Firstly, using the similar daily data, it is divided into two parts: $S=\left\{S_T,S_E\right\}$, training set $S_T$ and test set $S_{\text{E}}$. By using the bootstrap resampling method, one training set with the same sample size is selected from the training set $S_T$ and repeated K times, the training sets 3 can be obtained $\left[S_1,S_2,\mathrm{...},S_{\text{K}}\right]$, and each training set can generate the corresponding decision trees. Using training set $\left[S_1,S_2,\mathrm{...},S_{\text{K}}\right]$, the corresponding CART decision trees are generated, and the minimum mean square value is calculated to obtain the optimal segmentation criterion. Train each decision tree until the termination condition is reached. The test set data are brought in for training, the root, node, weight, and other pieces of information of the decision trees are saved, and the test set data are used for testing.

The forecast error rate $E$ can be expressed as

$E=\frac{P_r-P_{\text{e}}}{P_r}\times 100\%(2)$

where $P_r$ is the load forecast value; $P_{\text{e}}$ is the actual load value.
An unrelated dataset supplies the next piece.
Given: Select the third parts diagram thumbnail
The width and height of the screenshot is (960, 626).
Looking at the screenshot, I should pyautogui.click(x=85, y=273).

Load forecast and actual value comparison could be found in Figure 3. Historical data estimates that the minimum error on Monday is 2.3% and the maximum error rate is 7.8%. The minimum error of other times is 1.5%, and the maximum error rate is 7.5%.

FIGURE 3

FIGURE 3. Load forecast and actual value comparison chart.
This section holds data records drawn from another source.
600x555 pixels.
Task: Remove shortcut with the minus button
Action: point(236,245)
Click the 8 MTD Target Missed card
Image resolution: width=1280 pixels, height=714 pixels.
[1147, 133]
Establishment of Price Fluctuation Model

The equal area method is used to analyze the load forecasting curve and the average load value of the next day is obtain as $P_{\text{0}}$.
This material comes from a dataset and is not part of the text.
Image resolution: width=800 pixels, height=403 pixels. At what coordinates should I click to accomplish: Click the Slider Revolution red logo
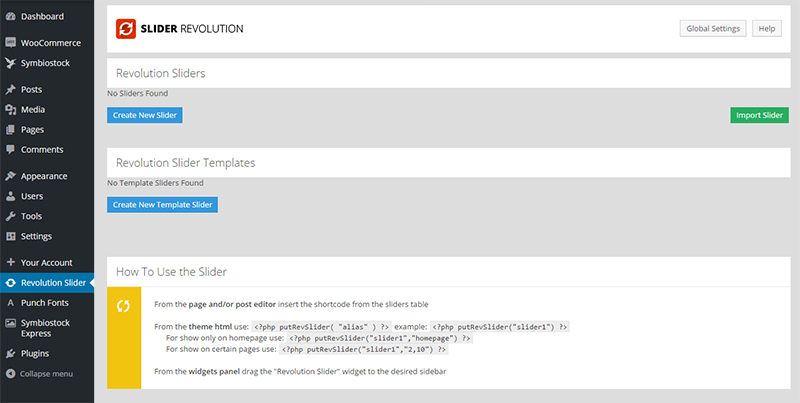126,29
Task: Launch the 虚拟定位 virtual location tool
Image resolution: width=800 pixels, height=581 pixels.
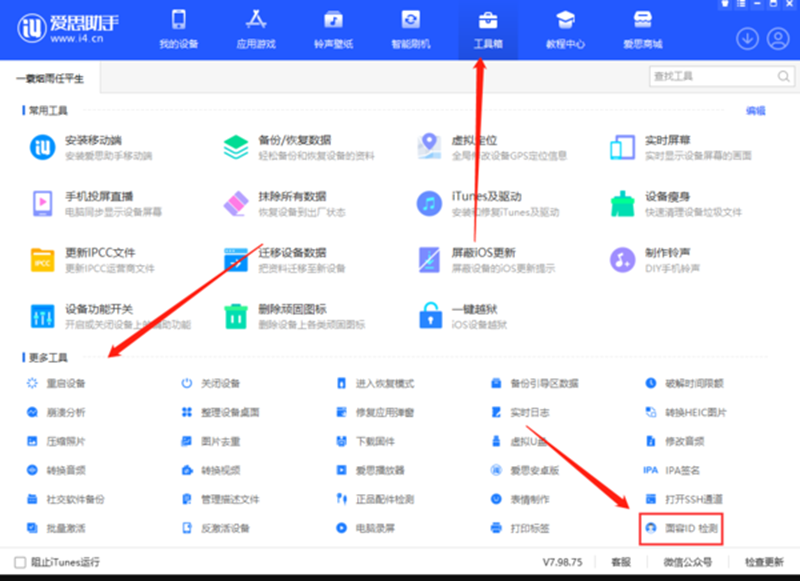Action: [x=452, y=141]
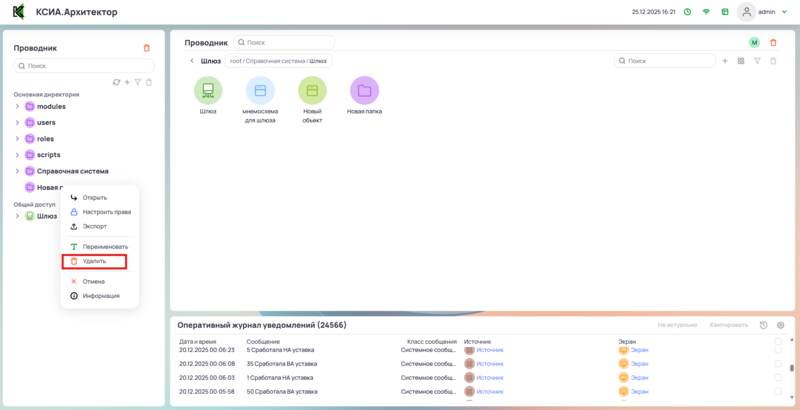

${\displaystyle \underset{\text{0}}{\overset{T}{\int }}{P}_L\left(t\right)\cdot \text{dt}}=T\cdot P_0(3)$

The electricity price consists of two parts, basic electricity price and electricity fluctuating price. The basic electricity price $A_0$ is determined by the average daily electricity consumption $P_{\text{0}}$. If the load value of the moment is P0, the electricity price is equal to the basic electricity price A0; the electricity price fluctuation value is 0. The $P_L\left(t\right)-P_0$ determines the actual electricity price fluctuation range. The amplitude of electricity price fluctuations is affected by the electricity price fluctuation range F and the next day's load forecast curve$P_L\left(t\right)$. Electricity price fluctuation range F refers to the maximum fluctuation range of electricity price defined by the government to ensure that the electricity price is within the normal fluctuation range, generally (-15%; 10%). Set the variable electricity price fluctuation value W, $W\in \left(0,{\left|P_L\left(t\right)-P_{\text{0}}\right|}_{\max }\right)$. The final electricity price $A^t$ at time t consists of two parts: the basic electricity price $A_0$ and the fluctuating electricity price$A_d$. The electricity fluctuating price $A_d$ is the power function of the load fluctuation value$A_i$. The greater the deviation of actual power consumption from the daily average load, the greater the peak-valley difference and the greater the reserve capacity. To ensure the economy of power generation, the electricity price should be appropriately increased to ensure that the load is transferred to a time period with a lower electricity price and reduce the burden on the system. The fluctuation coefficients are ${\mu }_1$, ${\mu }_2$, and ${\mu }_3$, respectively. Among them, ${\mu }_1<{\mu }_2<{\mu }_3$when the load curve exceeds the average load value more; in order to ensure that the peak-to-valley difference is relatively small, the electricity price should be relatively more expensive, so as to ensure that users transfer to electricity when the electricity price is lower.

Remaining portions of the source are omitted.